Nicht ganz bedenkenlos ist, dass mit der vorliegenden Entscheidung auch insoweit an das Urteil zur Kapitalerhöhung angeknüpft worden ist, als dort keine gemischte Schenkung, sondern eine reine Schenkung angenommen und die Einlage des Bedachten nicht als teilweise Gegenleistung, sondern als Erwerbsaufwand i.S.d. § 10 Abs. 5 Nr. 3 ErbStG angesehen wurde. Die Ablehnung einer gemischten Schenkung ist nämlich im BFH-Urteil vom 30.5.2001, II R 6/98 (BFH/NV, 2002, 26) damit begründet worden, dass die Einlage nicht in das Vermögen der schenkenden Altgesellschafter, sondern in das der GmbH gelangt ist und die Altgesellschafter durch die Einlage keinen vermögensmäßigen Substanzzuwachs, sondern lediglich eine Werterhöhung ihrer Geschäftsanteile erfahren haben.
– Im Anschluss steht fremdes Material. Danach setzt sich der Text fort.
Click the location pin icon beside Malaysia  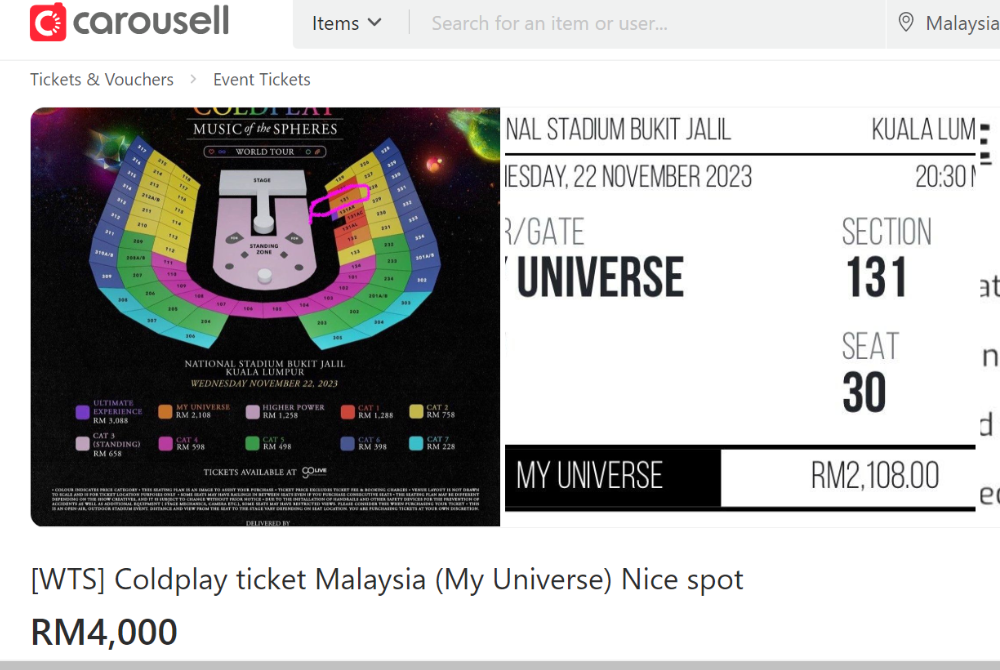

Letzteres ist im Streitfall, bei dem die Zuwendung im Rahmen einer GmbH-Gründung erfolgt ist, anders. Soweit, wie die Einlage des Klägers den Wert des Geschäftsanteils des Vaters beeinflusst, tritt diese Wirkung bereits mit Entstehung des Geschäftsanteils des Vaters ein.